JC has denied that the incident occurred. In the initial New York Times report, Lee said, “My daughter has been a great help to me.” However, his story was different in a declaration that he signed in February and that THR obtained. In the document, Lee noted that his adult daughter has always been supported by her parents and has never had a job or income, but regularly charges $20,000 to $40,000 per month on credit cards funded by her parents. He also said his daughter has been abusive to him. He then identified three men as “bad actors with bad intentions,” who have “insinuated themselves into relationships” with her for “ulterior motives and purposes,” and are trying to “gain control of my assets, property, and money.” None of the four people named, including JC, were to be named his guardian or executor, according to the document.

Morgan supplied a video of Lee calling the document “totally incorrect, inaccurate, misleading, and insulting.”

JC declined to speak with THR, but her attorney, Kurt Schenck, gave a comment: “The story isn’t that JC is taking advantage of her father, but that she’s potentially being taken advantage of by multiple men.”

Who are those “bad actors with bad intentions”?

Lee named three men in that declaration, including Olivarez, the Lee consultant who eventually obtained power of attorney for him and who is now being sued by him. Other Lee associates accused Olivarez of taking more than $1 million of that missing money. He said the money he took from Lee was a gift, most of it for an $850,000 condo in a secure building, because Olivarez had received death threats.

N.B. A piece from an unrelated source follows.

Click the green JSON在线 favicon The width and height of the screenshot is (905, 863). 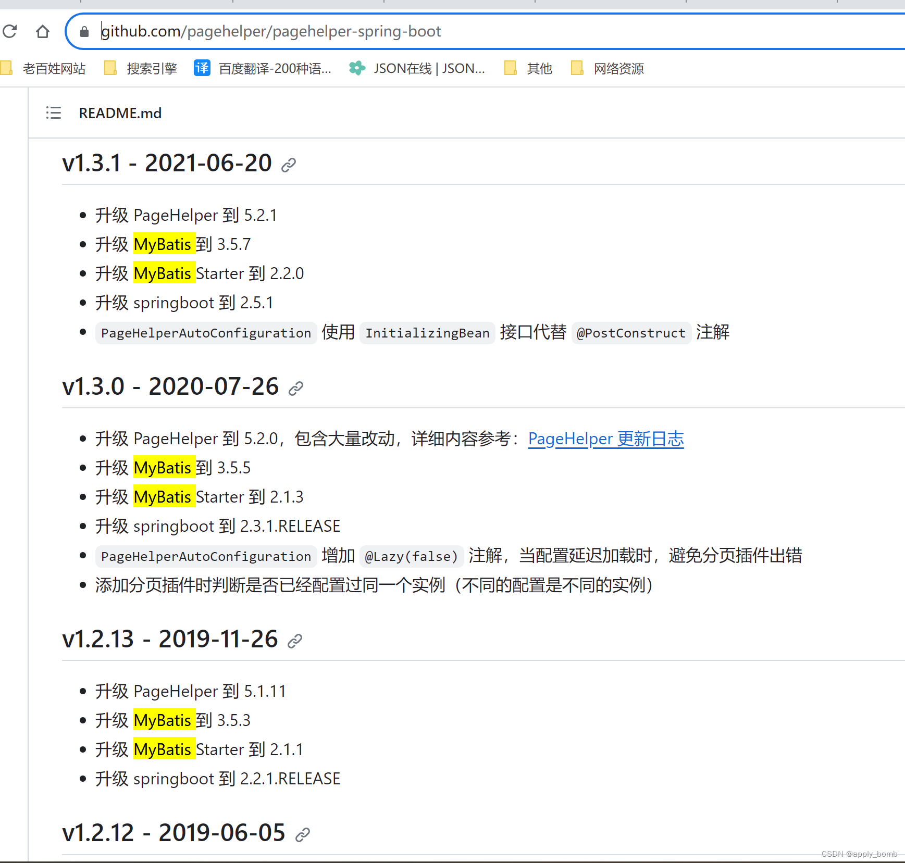coord(357,68)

Schenck, JC’s lawyer, was cited. The third man named in that February declaration that Lee later said was “inaccurate” was Morgan. He was the person behind the video Lee gave TMZ, demanding that the media leave him and his friend Morgan alone. (Notice the credit on the bottom.) Morgan is the man planning to make a Lee biopic.

Stan Lee and Chadwick Boseman, who plays the Lee-created character Black Panther, at an event in L.A. last year. (Photo: Kevin Winter/Getty Images)
Stan Lee and Chadwick Boseman, who plays the Lee-created character Black Panther, at an event in L.A. last year. (Photo: Kevin Winter/Getty Images)

Who else is involved?

A man named Mac “Max” Anderson is also a notable person in the story. He’s a former road manager for Lee who told THR that he’s been pushed out of the star’s life by Lee’s daughter and Morgan. He’s the one who police removed from Lee’s property back in February, and he continues to be part of the narrative. The same publication said a video exists that showed one of Lee’s nurses telling JC and Morgan that Anderson had found her in the street and offered her $50,000 to say, in a declaration, that Lee was being held against his will. (Anderson admitted he did so, and that he believes such a statement is factual, but “did not bribe her.”)

Another name to know is Linda Sanchez, who began working as Stan’s nurse following Joan’s death. She signed her own declaration on Feb. 20, in which she wrote about JC’s conflicts with Stan and said that people close to him were speaking to him about financial issues without his lawyer present. Sanchez alleged that Morgan had leaked to the media a false story about her having a romantic relationship with her famous boss around the time of the declaration. She also said he threatened to expose DUI and hit-and-run incidents in her past if she told people about instances of elder abuse she said she’d seen. Morgan told THR that he didn’t leak the story and doesn’t have “ill will” toward Sanchez.

And what about Lee’s blood being swiped for a business venture?

Here’s where Olivarez comes up again. According to TMZ, Lee claims in his lawsuit against Olivarez that he didn’t actually give that money to him, as Olivarez had said. Lee also stated in the lawsuit, through his lawyer Jonathan Freund, that Olivarez had a nurse extract blood from Lee and, without his knowledge, sold the comic mogul’s blood as a collectible.

This lengthy and bizarre story isn’t over yet.